Dengan demikian, menurut Rai, wacana ini sangat diskriminatif, tidak fair, dan melanggar undang-undang. “Dalam rapat terakhir, kami sudah menyampaikan drafnya bahwa kami hanya mendukung KTP nasional, karena kalau hanya KTP Bali itu tidak ada cantolan hukumnya. Kalau memang ada dasar hukumnya coba sampaikan, nanti kita pelajari,” kata Rai.
Picu Konflik
Selain itu menurut Rai, kebijakan ini jika benar diterapkan dapat memicu konflik dan membuat daerah lain menerapkan hal serupa.
Sebab selama ini, banyak juga masyarakat Bali yang bekerja di daerah lain. Misalnya saja Jakarta, bukan hanya Masyarakat Bali yang datang dan bekerja, tetapi juga banyak pendatang dari berbagai penjuru nusantara untuk bekerja di kota tersebut. Sehingga kebijakan bekerja berdasarkan KTP di wilayah tertentu menjadi sangat tidak bijaksana.
“Itu sebabnya kami tidak setuju terkait wacana ber-KTP Bali tersebut. Sepanjang dia WNI kerja di mana saja dan dia memenuhi syarat dan domisili silahkan saja tapi budaya Bali tetap harus dikedepankan.
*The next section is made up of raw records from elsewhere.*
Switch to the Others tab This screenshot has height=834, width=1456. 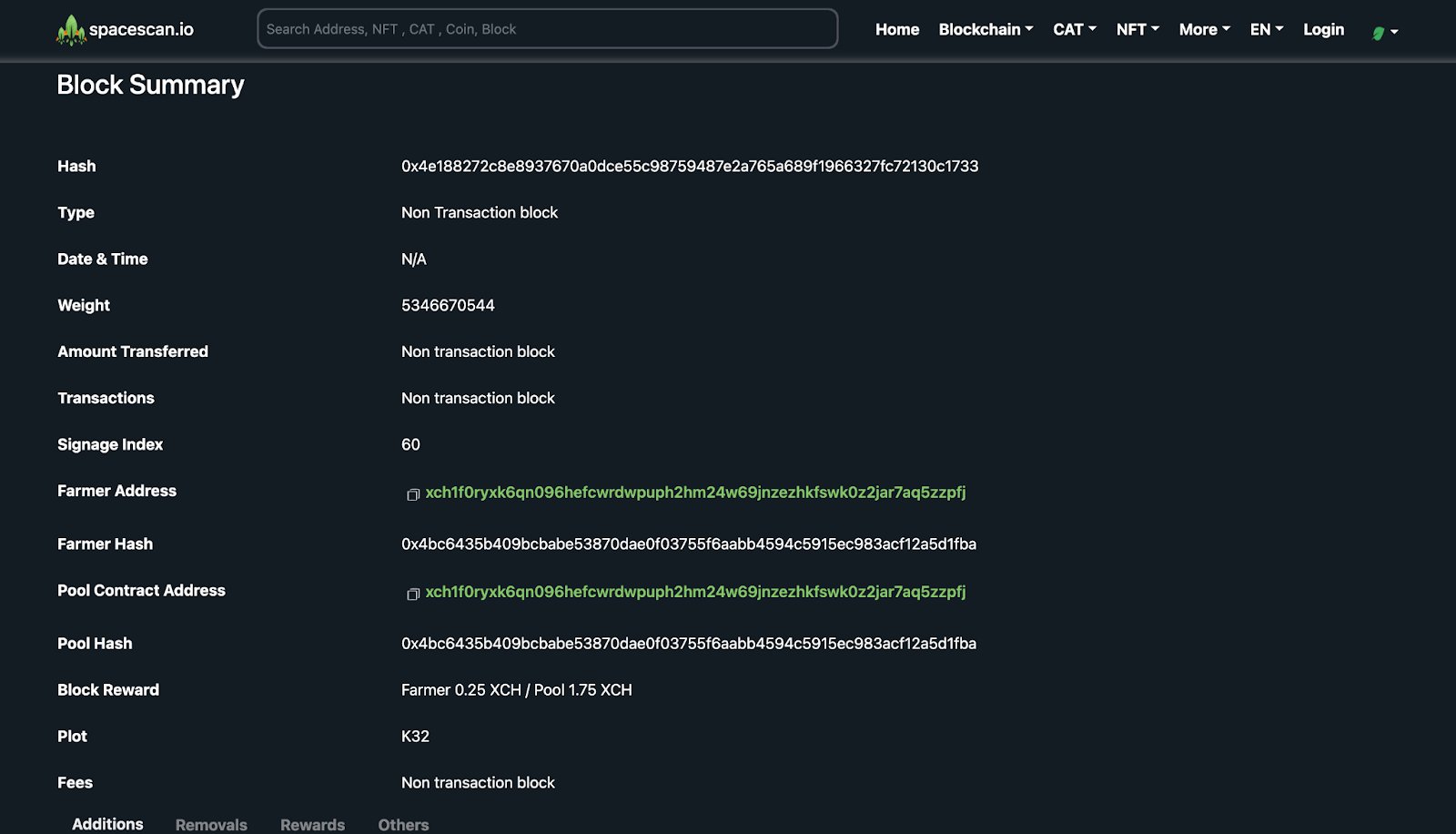pyautogui.click(x=403, y=824)
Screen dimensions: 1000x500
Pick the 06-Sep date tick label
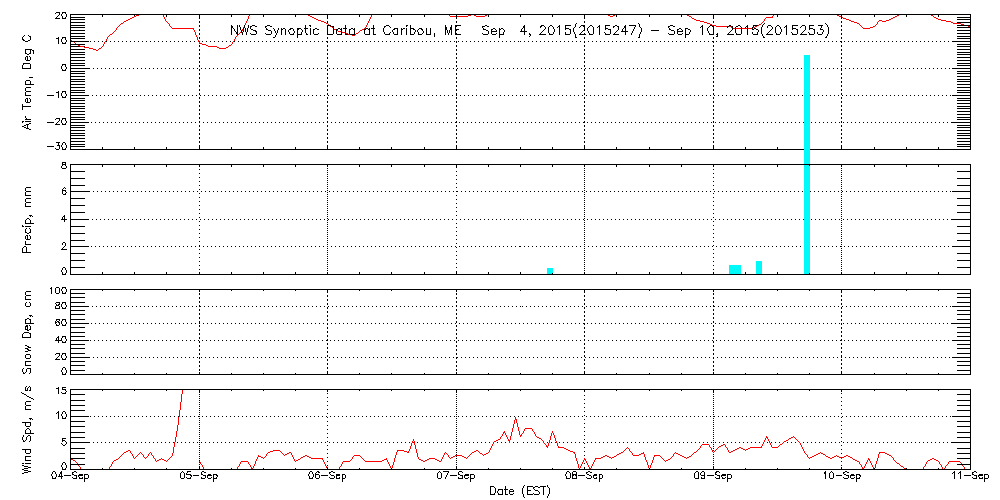[328, 478]
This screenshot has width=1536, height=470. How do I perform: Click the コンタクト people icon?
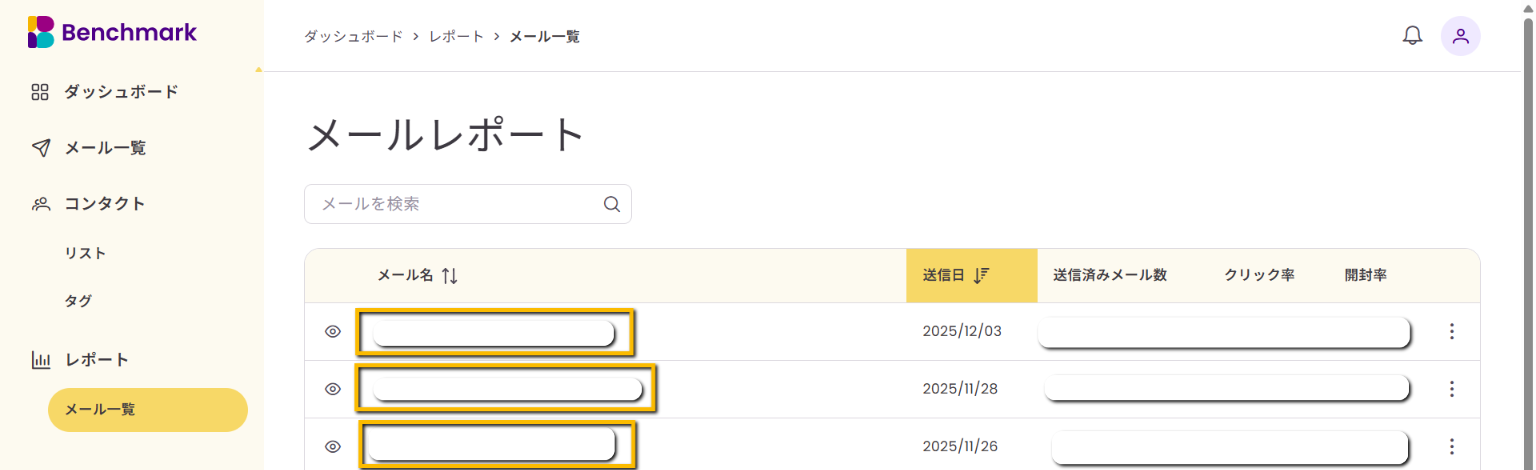[40, 204]
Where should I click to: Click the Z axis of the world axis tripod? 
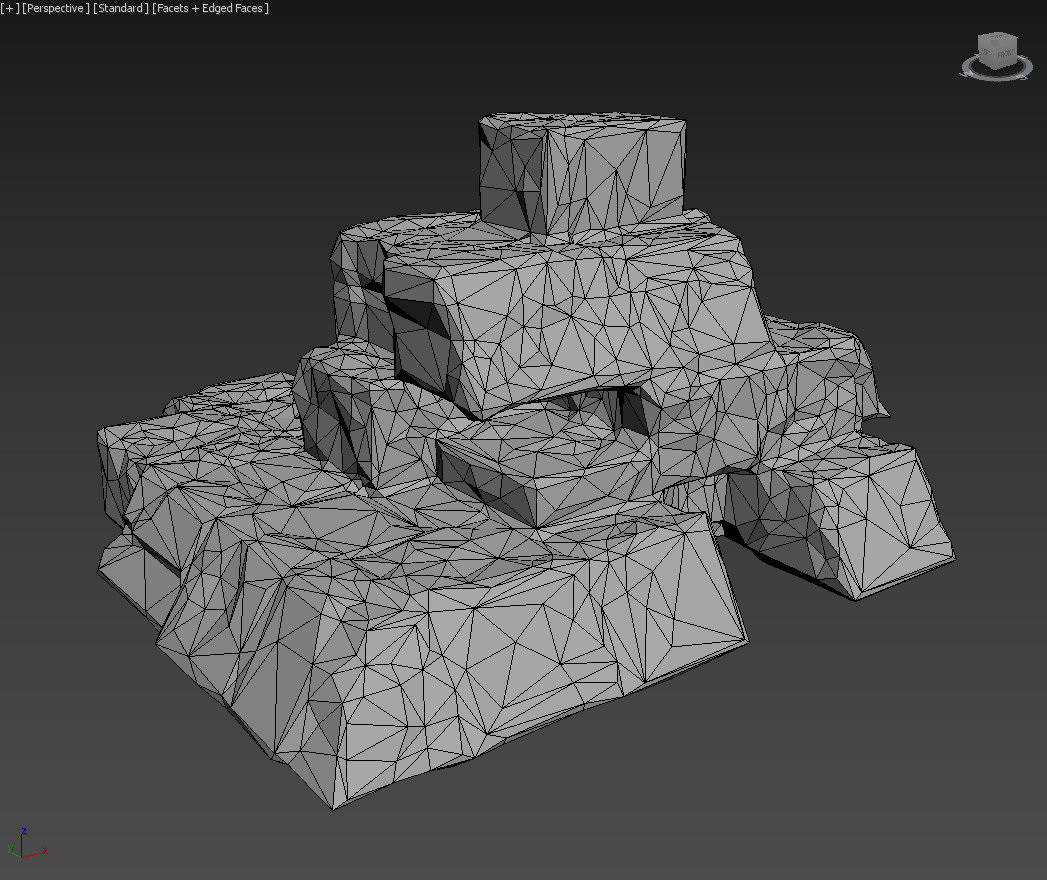[x=23, y=832]
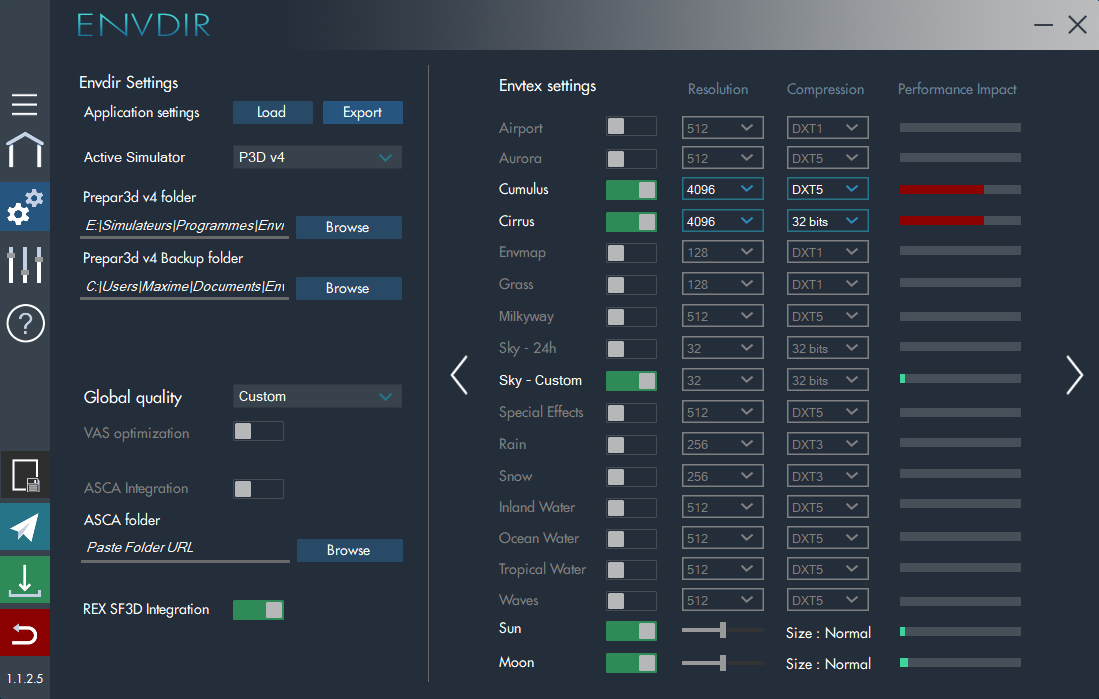The width and height of the screenshot is (1099, 699).
Task: Open the hamburger menu icon
Action: tap(24, 104)
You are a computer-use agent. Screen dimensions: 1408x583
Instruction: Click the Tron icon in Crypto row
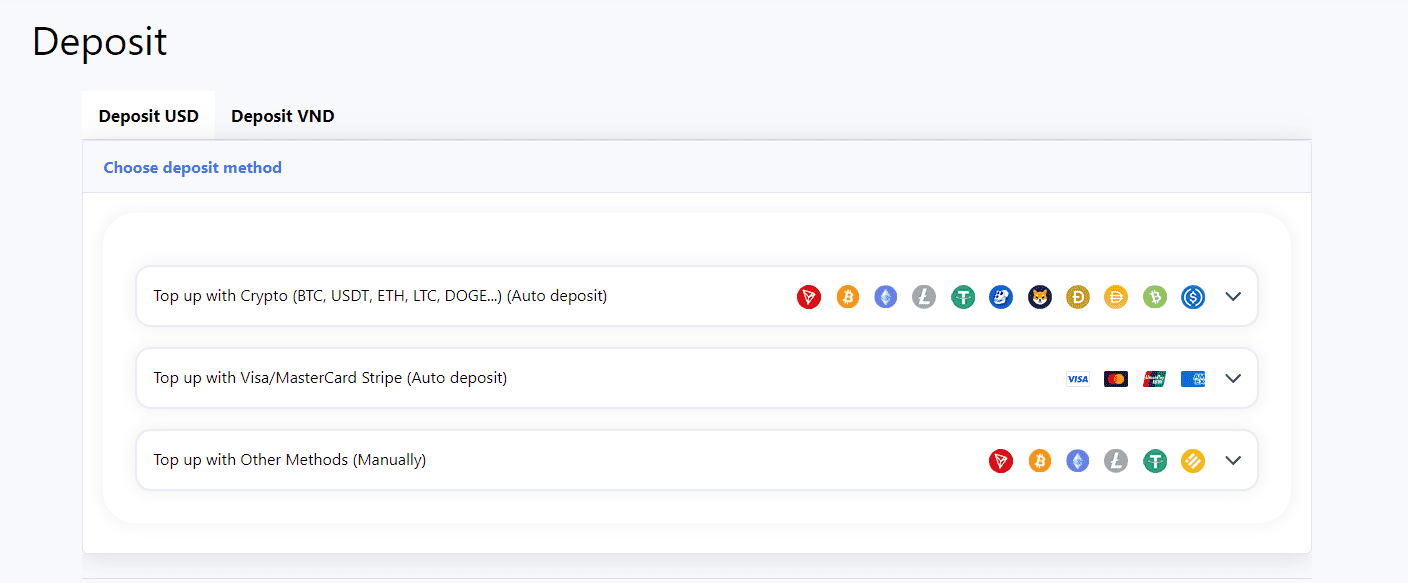click(x=809, y=297)
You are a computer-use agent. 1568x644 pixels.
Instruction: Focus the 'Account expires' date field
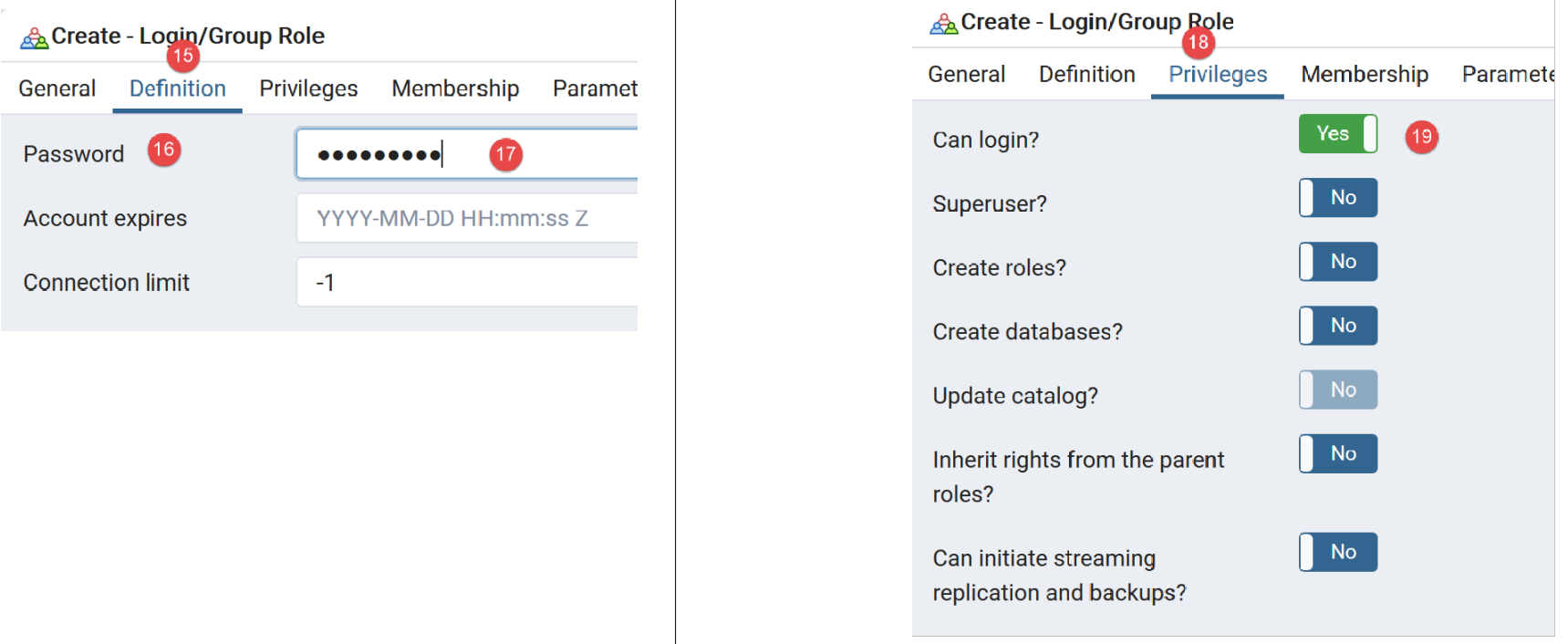(465, 218)
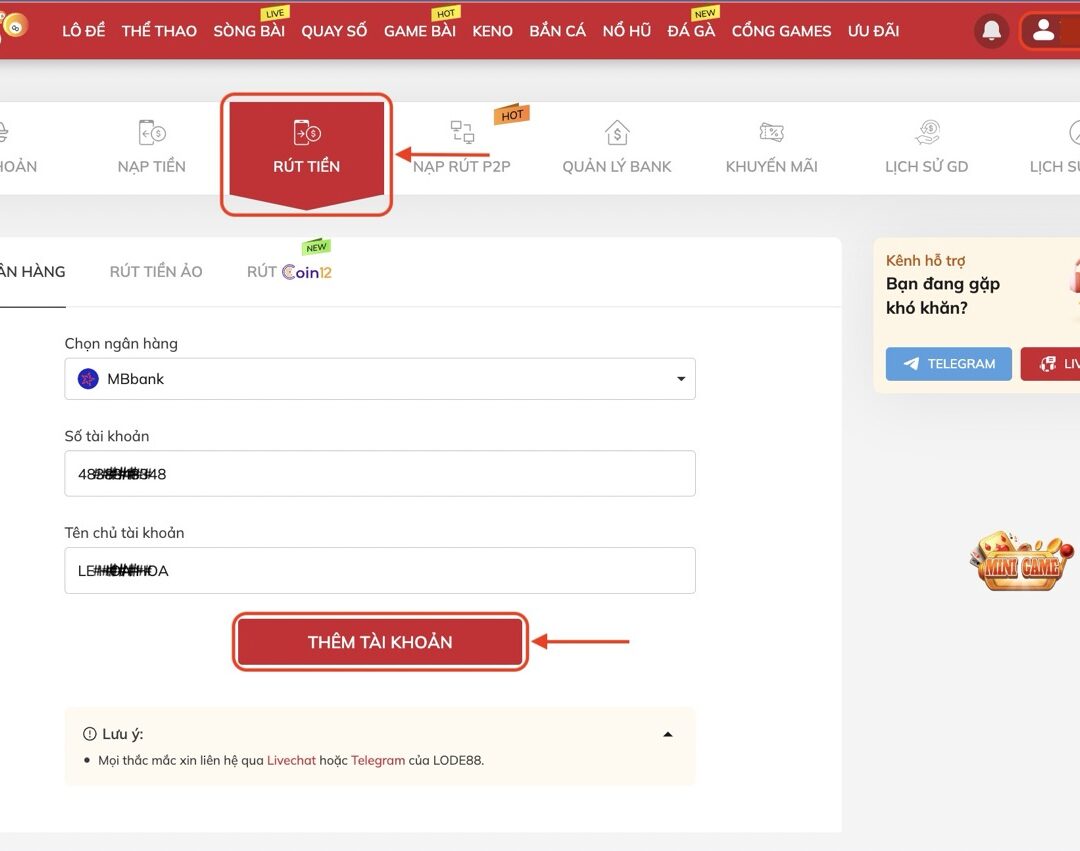Click the Tên chủ tài khoản field
Viewport: 1080px width, 851px height.
coord(380,571)
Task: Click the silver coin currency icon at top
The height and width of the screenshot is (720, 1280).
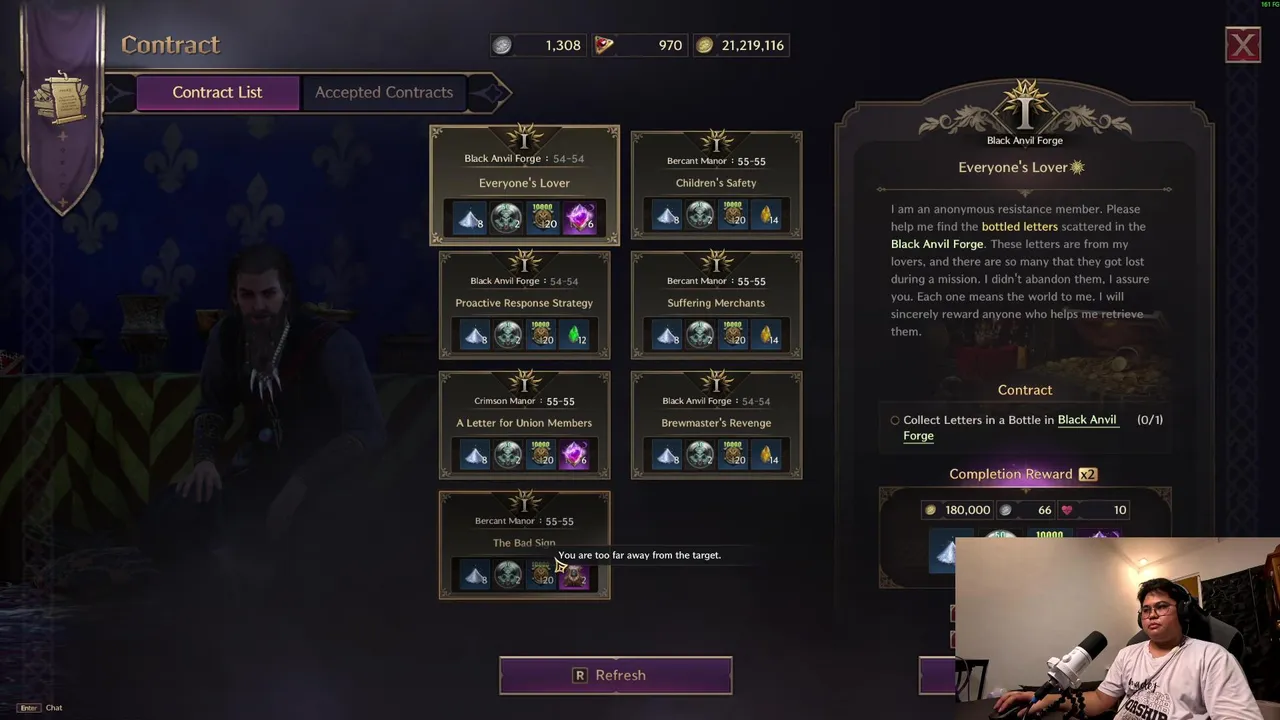Action: click(502, 45)
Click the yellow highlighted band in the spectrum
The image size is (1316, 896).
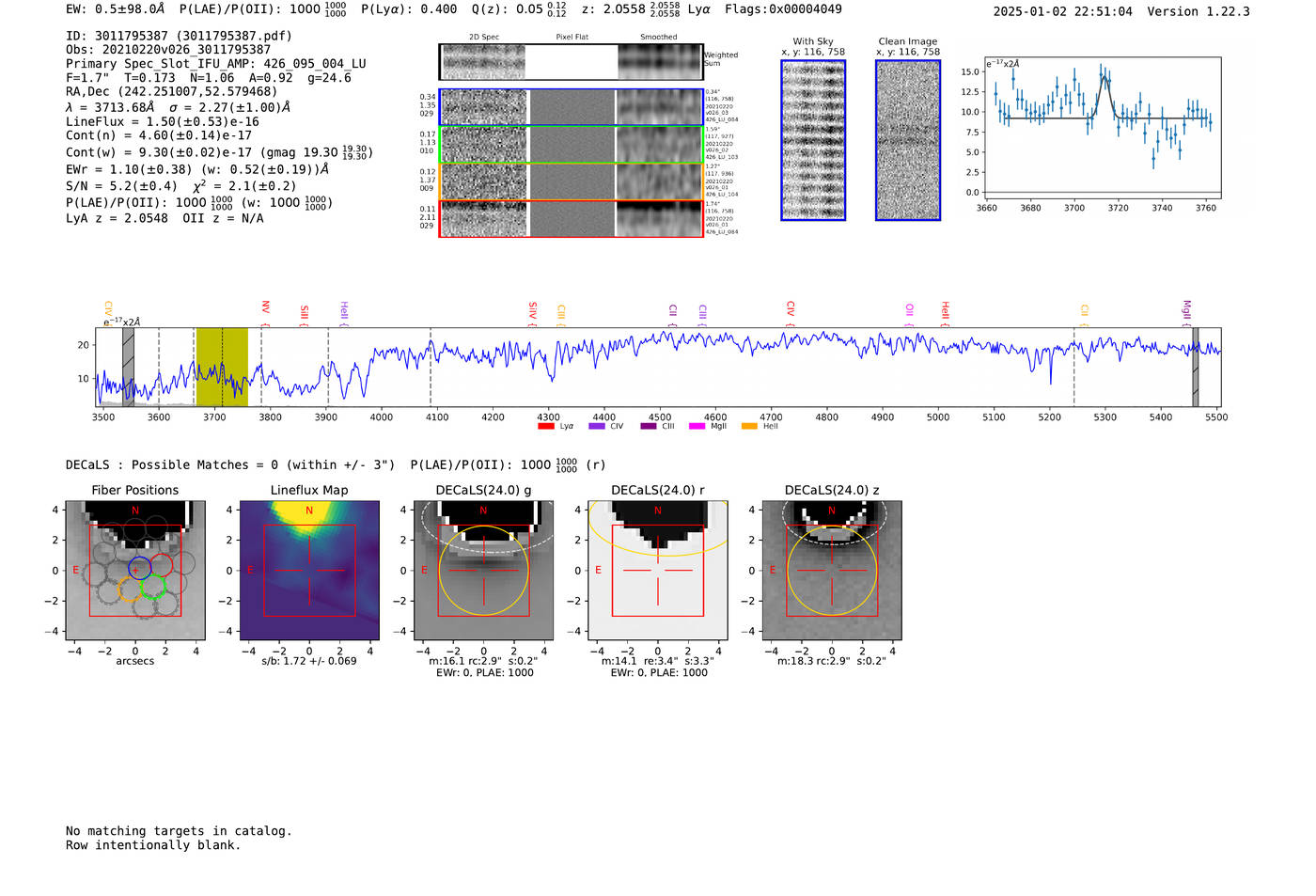[x=222, y=367]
Kita harus berpikirnya nasional dan rasional,” kata Rai.
Sedangkan untuk kendaraan yang digunakan wajib bernopol Bali, MTI siap mendukung. Sebab kendaraan tersebut beroperasional di wilayah Bali dan menggunakan infrastruktur Bali, sehingga pajak kendaraannya juga harus masuk ke dalam pendapatan daerah Bali.
Menurut Rai, yang menjadi persoalan di Bali sebenarnya adalah kemacetan, bukan KTP. Untuk itu seluruh elemen pemda yang terkait harus fokus membenahi masalah kemacetan tersebut.